Autant le lieu bibliothèque peut se revendiquer d’une certaine permanence, autant il est clair que le bibliothécaire d’Alexandrie, comme celui de Musil, sont devenus des sujets de conversation, pas de débat.
Yvonnic
PS; Que disais-je d’autre, finalement, à travers mes différents posts sur l’évolution des bibliothèques ? Certes avec d’autres mots et un autre ton . Mais le péché originel des blogs c’est que la signature et l’image d’un individu valent davantage que ce qu’il dit.

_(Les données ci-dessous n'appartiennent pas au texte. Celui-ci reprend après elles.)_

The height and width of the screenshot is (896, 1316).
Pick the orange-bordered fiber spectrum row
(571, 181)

Quand on est marqué à la culotte, tatoué comme un intouchable, peu importe le contenu de vos paroles, on ne vous lit plus, on vous perçoit. Ce blog ne fait pas exception à la règle. Dommage.
Dominique Lahary said
Je citerais le Livre des mutations (en chinois Yi King) :
Quand une chose arrive à son terme,elle change.

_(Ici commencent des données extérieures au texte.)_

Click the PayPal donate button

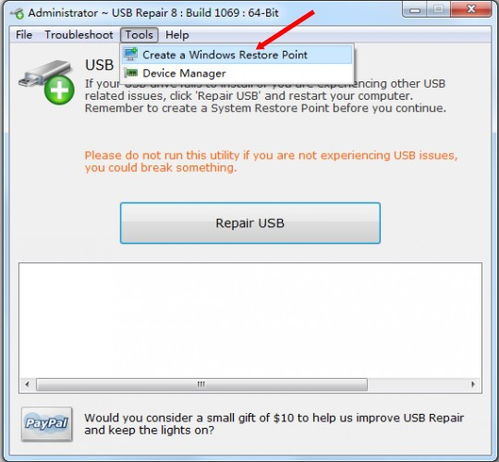point(47,424)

Si elle change,elle poursuivra son chemin.
Si elle suit son chemin,elle perdurera.
Mais il y a des fixistes. Qui continuent comme ils ont appris. Comme ils se sont formés. Cela ramène à la conception « du » métier. J’y reviendrai.
Yvonnic said
Plutôt que du « métier », notion trop large qui permettra trop facilement à certains de rejeter aux marges certaines notions comme le numérique par exemple, tentons plutôt de parler du « coeur de métier », expression souvent utilisée comme signifiant, justement, le rappel à l’essentiel, à l’essence.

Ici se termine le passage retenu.